Carnet de bord BOUCHHEID Elsa

Pour notre projet, nous avons utilisé un carnet de bord.
Grâce à celui-ci, nous avons pu nous organiser, nous repérer dans notre travail et répartir les tâches entre les membres du groupe. Ce travail s’est déroulé en plusieurs étapes, chacune permettant d’avancer dans la conception, la réalisation et l’amélioration du projet.

Début du projet – 9 mars

Nous avons retravaillé la question et complété le carnet. Nous avons également dû nous questionner, nous organiser et communiquer entre nous. Le déroulement de la séance consistait en une mise en commun de nos notes, suivie d’une réflexion collective et de débats : tout a été réalisé ensemble.

Durant cette séance, nous avons rencontré Moragan Dreanno. Cette rencontre nous a permis de mieux cibler notre projet et d’apprendre ce qu’était une sécurité alimentaire. Pour la séance suivante, nous devions finaliser la question et réaliser des croquis.

 Déroulement – 10 mars

Lors de cette séance, nous avons réfléchi aux idées et aux bases du projet. Nous avons exploré différentes pistes comme l’assemblage, le patchwork et les formes numériques. Cette étape a permis de poser les fondations du travail à venir.

Nous avons ensuite commencé à organiser la répartition des tâches, notamment autour de l’assemblage des supports en bois et de la mise en page de l’affiche. La cohésion du groupe a été un point positif important, permettant un bon avancement dès le départ.

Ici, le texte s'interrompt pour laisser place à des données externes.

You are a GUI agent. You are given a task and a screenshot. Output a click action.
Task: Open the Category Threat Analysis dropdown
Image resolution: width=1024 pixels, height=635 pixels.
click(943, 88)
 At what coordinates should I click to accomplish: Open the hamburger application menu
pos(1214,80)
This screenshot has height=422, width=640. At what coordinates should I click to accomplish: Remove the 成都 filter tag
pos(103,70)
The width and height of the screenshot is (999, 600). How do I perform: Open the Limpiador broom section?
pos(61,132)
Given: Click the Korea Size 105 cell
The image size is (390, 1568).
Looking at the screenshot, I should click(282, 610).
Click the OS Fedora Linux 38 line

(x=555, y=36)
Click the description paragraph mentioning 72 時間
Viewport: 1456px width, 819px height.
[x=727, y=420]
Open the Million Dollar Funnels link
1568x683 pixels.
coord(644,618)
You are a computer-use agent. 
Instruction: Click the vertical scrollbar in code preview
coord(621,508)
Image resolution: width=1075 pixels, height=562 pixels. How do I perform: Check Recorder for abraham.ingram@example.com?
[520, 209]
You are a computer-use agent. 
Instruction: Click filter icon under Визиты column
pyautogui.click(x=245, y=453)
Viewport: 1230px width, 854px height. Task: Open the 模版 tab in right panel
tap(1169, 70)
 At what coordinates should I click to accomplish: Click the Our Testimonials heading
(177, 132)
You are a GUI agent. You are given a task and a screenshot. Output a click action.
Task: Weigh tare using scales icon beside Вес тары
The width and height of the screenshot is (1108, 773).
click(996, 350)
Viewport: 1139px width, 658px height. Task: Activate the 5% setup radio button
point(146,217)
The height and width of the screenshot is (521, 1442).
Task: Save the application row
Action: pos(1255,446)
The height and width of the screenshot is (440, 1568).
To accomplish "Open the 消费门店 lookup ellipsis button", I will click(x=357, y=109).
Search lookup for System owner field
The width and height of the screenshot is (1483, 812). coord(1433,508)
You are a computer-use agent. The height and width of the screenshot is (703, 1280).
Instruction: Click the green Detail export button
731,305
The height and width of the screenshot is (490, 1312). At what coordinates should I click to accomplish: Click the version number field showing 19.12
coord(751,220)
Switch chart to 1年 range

Pour la suite, nous avons identifié plusieurs besoins techniques, comme l’utilisation de machines à coudre, d’une imprimante 3D ou encore de peinture blanche et de différents matériaux (papier, carton, ficelle).

Développement – 16 mars

La troisième séance a été consacrée à la concrétisation du projet. Nous avons commencé les découpes nécessaires, notamment avec la découpe laser, et poursuivi le travail d’assemblage.

Nous avons rencontré des difficultés avec cette technique, car elle ne coupe pas le tissu. L’utilisation de bombes de peinture pour la structure a également été abordée. Cette étape nous a permis de mieux comprendre les techniques à utiliser et d’améliorer notre précision dans la réalisation.

Cependant, nous avons rencontré certaines difficultés techniques, notamment dans la maîtrise des outils. Nous avons dû changer de technique de peinture et utiliser de la peinture acrylique au pinceau. Cela nous a permis d’apprendre et de nous adapter.

Avancement – 17 mars

Lors de cette séance, nous avons poursuivi les travaux de peinture et de structure, tout en avançant sur la découpe des éléments, notamment les lettres.

Nous avons appris à mieux utiliser la découpe laser et à corriger certaines erreurs. Le travail s’est organisé entre les membres du groupe, chacun ayant un rôle précis. Elizabeth s’est chargée de la peinture et de la structure. Marie s’est occupée de la découpe laser et des lettres, et moi je me suis occupé(e) de la banderole, de la couture et de la doublure.

Pour la suite, il restait à finaliser certains éléments, comme les accroches, les finitions et l’assemblage du patchwork. Pour cela, nous avions besoin de machines à coudre et de finaliser les accroches sur la structure en tissu.

Avant dernière scéance – 23 mars

L’avant-dernière étape du projet a été dédiée à la finalisation. Nous avons terminé les bordures, travaillé sur la réponse écrite du projet et complété les derniers détails de la structure.

Le travail de groupe a été essentiel, avec une bonne communication et une entraide efficace. Cela nous a permis de résoudre les derniers problèmes et d’aboutir à un résultat cohérent.

Durant cette séance, nous avons dû changer de technique et de matériau : nous avons remplacé le tissu des lettres par du feutre, que nous avons collé sur le tissu avec du scotch double face.

Il restait encore quelques ajustements à effectuer, notamment sur les finitions et certains éléments visuels, mais l’ensemble du projet était abouti.

Dernière scéance – 24 mars

Lors de cette dernière séance, nous avons dû réaliser les patchworks à la machine à coudre, mais par manque de temps, nous avons finalement dû les coller à l’aide d’un pistolet à colle. Nous avons également terminé le tableau des réponses et finalisé la tablette pour écrire.

Pour cela, nous avons eu besoin d’un pistolet à colle, de peinture blanche et d’une machine à coudre.

La séance s’est répartie de la manière suivante : Marie s’est occupée du tableau des réponses, Elizabeth de la plaque pour écrire, et moi des patchworks. Cette organisation nous a permis de corriger certaines erreurs.

Cependant, faute de temps pour coudre, nous avons dû coller du feutre pour les lettres, en remplacement du tissu.

Enfin, pour la suite, nous devons tester notre prototype sur le terrain, aux marchers d’Illkirch, mercredi.